Which lines in the items below contain the word "dropdown"? Report each of those lines in full, treating uppercase and lowercase as different.

*-*-*

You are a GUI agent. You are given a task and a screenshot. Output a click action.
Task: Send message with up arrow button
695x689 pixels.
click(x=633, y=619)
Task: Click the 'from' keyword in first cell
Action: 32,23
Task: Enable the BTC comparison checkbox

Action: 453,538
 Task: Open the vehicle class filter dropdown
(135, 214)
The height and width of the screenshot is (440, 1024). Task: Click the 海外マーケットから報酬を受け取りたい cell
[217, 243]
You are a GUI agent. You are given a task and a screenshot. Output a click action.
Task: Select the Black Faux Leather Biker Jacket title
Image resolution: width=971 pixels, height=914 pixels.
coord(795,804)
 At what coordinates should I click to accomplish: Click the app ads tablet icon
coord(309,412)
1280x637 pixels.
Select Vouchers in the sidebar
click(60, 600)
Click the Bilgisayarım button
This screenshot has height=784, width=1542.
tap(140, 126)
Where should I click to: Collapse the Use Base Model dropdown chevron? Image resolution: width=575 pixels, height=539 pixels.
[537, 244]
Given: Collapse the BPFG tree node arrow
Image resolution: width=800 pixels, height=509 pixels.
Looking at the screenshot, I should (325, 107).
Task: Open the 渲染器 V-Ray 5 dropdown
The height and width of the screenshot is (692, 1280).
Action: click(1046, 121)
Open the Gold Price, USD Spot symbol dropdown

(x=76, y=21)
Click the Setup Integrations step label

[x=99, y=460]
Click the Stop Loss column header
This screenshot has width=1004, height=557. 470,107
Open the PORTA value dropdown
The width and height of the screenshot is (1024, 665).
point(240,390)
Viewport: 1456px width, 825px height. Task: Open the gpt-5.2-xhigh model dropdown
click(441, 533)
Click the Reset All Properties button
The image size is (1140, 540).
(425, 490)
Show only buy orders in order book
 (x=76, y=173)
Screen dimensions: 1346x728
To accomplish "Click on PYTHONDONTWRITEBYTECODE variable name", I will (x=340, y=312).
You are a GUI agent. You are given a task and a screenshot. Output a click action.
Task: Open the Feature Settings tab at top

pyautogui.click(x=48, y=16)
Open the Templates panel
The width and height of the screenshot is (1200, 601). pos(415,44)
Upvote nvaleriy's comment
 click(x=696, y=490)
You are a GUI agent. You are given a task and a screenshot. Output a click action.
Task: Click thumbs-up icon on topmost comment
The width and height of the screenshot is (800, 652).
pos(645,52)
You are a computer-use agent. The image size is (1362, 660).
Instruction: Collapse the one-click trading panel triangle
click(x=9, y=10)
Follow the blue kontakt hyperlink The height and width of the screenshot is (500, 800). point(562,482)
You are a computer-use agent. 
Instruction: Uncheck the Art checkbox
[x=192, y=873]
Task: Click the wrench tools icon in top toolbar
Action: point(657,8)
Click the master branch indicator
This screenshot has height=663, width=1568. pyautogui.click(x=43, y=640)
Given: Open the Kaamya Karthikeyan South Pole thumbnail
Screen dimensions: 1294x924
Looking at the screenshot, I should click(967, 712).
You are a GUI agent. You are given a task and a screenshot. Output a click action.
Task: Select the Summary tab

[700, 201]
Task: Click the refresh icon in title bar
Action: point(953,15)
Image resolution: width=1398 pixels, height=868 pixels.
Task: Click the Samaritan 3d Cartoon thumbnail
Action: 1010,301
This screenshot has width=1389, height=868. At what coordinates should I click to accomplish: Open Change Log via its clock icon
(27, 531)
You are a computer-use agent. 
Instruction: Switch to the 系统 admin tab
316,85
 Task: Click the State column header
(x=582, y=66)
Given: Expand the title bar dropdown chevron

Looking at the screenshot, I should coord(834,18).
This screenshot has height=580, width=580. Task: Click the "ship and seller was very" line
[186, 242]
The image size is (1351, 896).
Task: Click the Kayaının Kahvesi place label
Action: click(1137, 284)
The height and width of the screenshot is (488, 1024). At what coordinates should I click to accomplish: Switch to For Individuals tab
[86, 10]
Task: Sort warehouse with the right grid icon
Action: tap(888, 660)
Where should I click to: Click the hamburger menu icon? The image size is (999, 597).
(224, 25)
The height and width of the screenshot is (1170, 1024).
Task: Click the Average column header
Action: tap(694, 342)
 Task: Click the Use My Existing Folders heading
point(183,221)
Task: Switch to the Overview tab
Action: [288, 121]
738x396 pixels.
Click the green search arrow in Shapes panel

*-*-*

▶ _Task response_
 Task: Open the vehicle class filter dropdown
Where should I click to: Collapse the Use Base Model dropdown chevron? Image resolution: width=575 pixels, height=539 pixels.
Task: Open the 渲染器 V-Ray 5 dropdown
Open the Gold Price, USD Spot symbol dropdown
Open the PORTA value dropdown
Viewport: 1456px width, 825px height. Task: Open the gpt-5.2-xhigh model dropdown
Given: Expand the title bar dropdown chevron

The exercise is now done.